Que Dieu Lui-même dirige Son Assemblée selon ses besoins, selon l’amour et les richesses de grâce qui sont en Jésus, par la puissance du Saint Esprit qui demeure en elle !
- ↑ Christ ayant remporté la victoire sur Satan et racheté l’Assemblée, Il a pu l’associer à Lui-même, assis dans les lieux célestes, et en faire le vase de la manifestation de cette puissance qui avait vaincu Satan, quoique Satan ne fût pas encore chassé. C’est ce que l’Assemblée aurait dû être en pratique ; c’est ce qu’elle a été au commencement.
- ↑ Voyez 1 Jean 4, 9, 17.
- ↑ Mais ici aussi, en général, c’étaient des manifestations de la puissance bienfaisante, qui, portant remède aux maux perceptibles à nos facultés naturelles, attiraient l’attention sur ce qui, dans la puissance de la résurrection de Jésus, ce grand miracle de l’intervention divine dans la misère humaine, portait remède à la racine du mal, au péché. J’ai dit : en général ; parce que nous avons des exemples des jugements du Saint Esprit au-dedans de l’Assemblée, comme dans le cas d’Ananias et de Sapphira, et sur le judaïsme apostat, comme dans le cas d’Élymas le magicien (Act. 5 ; 13).
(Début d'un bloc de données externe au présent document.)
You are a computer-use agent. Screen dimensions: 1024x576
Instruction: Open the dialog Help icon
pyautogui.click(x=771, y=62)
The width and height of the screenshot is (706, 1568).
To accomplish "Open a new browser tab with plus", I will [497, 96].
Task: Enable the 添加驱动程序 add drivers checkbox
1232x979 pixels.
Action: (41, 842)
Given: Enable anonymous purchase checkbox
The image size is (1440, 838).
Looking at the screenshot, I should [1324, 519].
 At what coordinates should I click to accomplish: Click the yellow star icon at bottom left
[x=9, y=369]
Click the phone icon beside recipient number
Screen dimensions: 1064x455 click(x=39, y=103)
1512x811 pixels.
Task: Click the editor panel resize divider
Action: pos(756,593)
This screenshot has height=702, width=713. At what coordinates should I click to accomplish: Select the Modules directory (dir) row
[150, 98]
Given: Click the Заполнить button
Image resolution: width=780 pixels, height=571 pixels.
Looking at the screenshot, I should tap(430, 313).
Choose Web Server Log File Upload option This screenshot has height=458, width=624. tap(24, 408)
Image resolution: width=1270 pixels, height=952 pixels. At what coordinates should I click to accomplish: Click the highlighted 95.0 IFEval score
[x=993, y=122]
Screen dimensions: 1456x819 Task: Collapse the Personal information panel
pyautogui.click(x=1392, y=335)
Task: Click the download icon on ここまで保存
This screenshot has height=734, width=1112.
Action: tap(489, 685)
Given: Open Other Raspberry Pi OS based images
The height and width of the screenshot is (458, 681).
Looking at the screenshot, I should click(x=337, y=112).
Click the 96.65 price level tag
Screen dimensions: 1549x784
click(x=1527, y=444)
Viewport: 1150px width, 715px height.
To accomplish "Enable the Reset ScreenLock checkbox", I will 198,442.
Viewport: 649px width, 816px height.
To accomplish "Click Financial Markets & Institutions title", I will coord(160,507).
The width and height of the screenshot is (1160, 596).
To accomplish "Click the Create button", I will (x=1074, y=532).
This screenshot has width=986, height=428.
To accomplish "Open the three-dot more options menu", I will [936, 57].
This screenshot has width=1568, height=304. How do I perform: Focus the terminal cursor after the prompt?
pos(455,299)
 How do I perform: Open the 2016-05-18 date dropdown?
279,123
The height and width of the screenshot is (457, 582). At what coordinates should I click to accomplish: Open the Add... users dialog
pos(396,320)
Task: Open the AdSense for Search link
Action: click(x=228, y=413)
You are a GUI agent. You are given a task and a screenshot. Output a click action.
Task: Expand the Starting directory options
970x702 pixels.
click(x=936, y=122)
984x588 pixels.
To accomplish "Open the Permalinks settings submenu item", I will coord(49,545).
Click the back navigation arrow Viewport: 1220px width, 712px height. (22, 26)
- ↑ L’œuvre spéciale de Pierre et celle de Paul ont été reconnues de part et d’autre ; l’un étant, selon la volonté de Dieu, l’apôtre de la circoncision, l’autre de l’incirconcision. Remarquez ici que la mission générale des apôtres aux nations (Matt. 28), n’est pas même mentionnée dans cet arrangement.
- ↑ Lisez Galates 2, 1-10 ; Actes 8, 1-4 ; 11, 19-26 ; 15 ; 1 Corinthiens 16, 12.
- ↑ Nous ne parlons pas ici de la communion avec Dieu, mais des diverses positions dans lesquelles un homme peut se trouver.